3. It may not be economically viable to even build or rebuild on the lot.
4 Title issues: An expenditure of $12,000 might not get clear title for you, if that is the balance of only one loan amongst other liens that are owed on the property.
5. Sale and Transfer issues: A seller can offer a property at a quoted price below the minimum acceptable price. This is a form of bait and switch, but it is not illegal.
For example. Seller says "List price is $12,000 - SUBJECT TO BANK approval " Well that means that the bank can come back and counter offer a list price offer and ask for a million dollars. There is nothing to stop the bank from doing that. -
1 vote
Craig Bosse, Agent, Walnut Creek, CA
Sat Apr 30, 2011
Chris - You are asking about pre-foreclosures in Martinez right? The answer is no.

Don't listen to an agent from Roseville.
0 votes
Craig Bosse, Agent, Walnut Creek, CA
Wed Nov 10, 2010
Where are you finding these listings for $12,000?

::::

Answer these questions about the property listings thread.
1. Under the title issues point, what might an expenditure of $12,000 fail to get for the buyer?
2. The reply dated Sat Apr 30, 2011 says Chris is asking about pre-foreclosures in which city?
3. In the seller's example, the $12,000 list price is subject to what?

::::

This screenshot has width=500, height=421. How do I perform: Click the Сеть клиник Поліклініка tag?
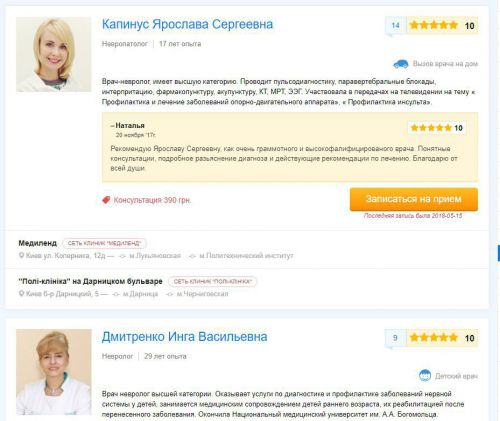pyautogui.click(x=212, y=281)
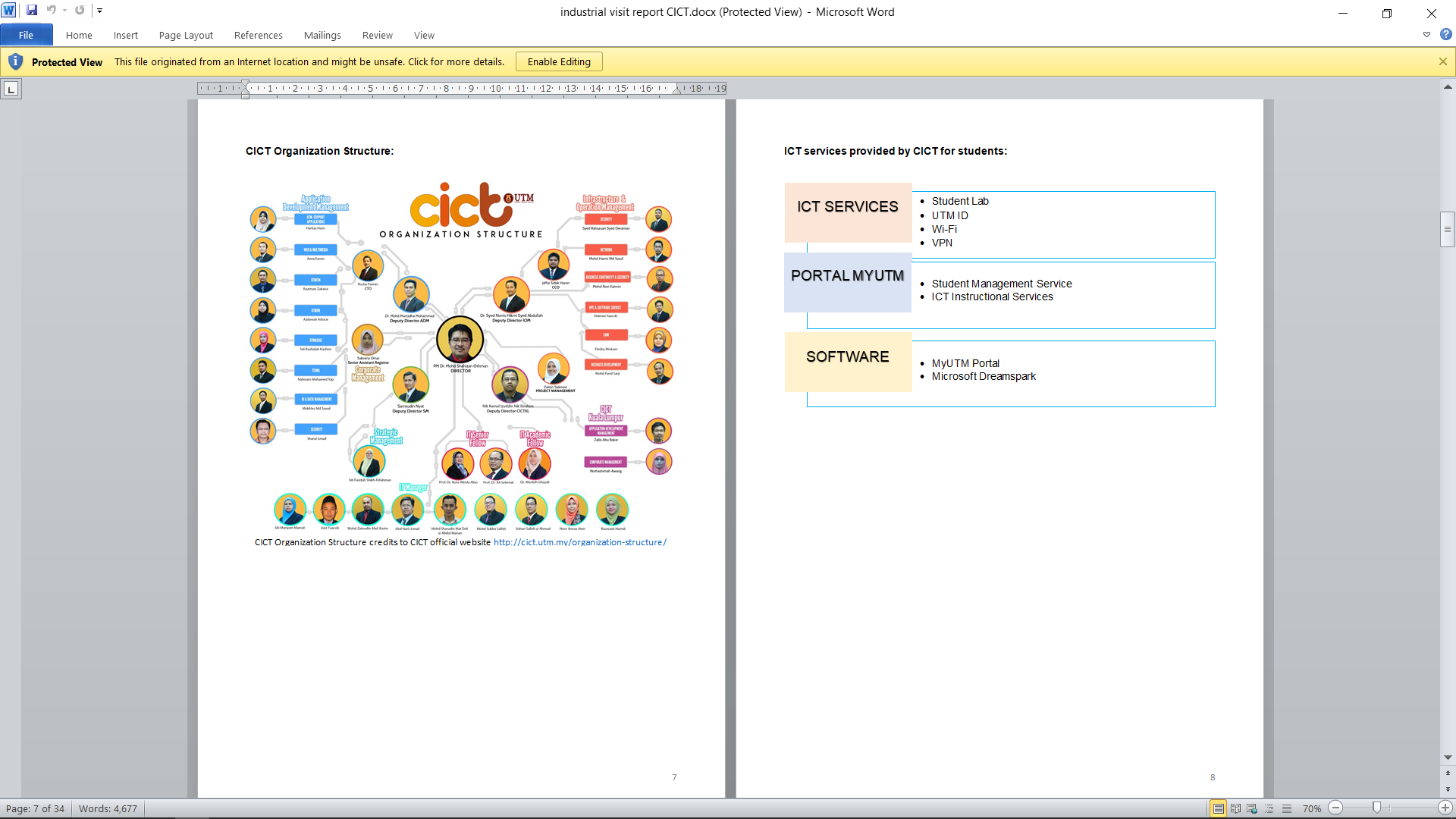1456x819 pixels.
Task: Select Print Layout view button
Action: [x=1218, y=808]
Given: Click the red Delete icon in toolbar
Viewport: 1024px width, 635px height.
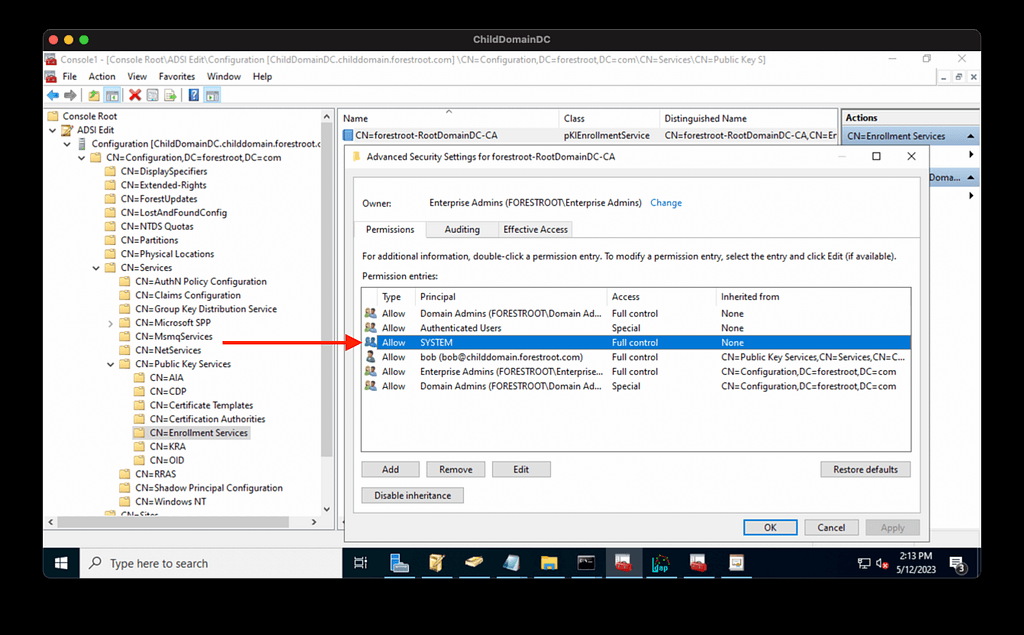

::::

- _Full response_
1. Clear title.
2. Martinez.
3. Bank approval.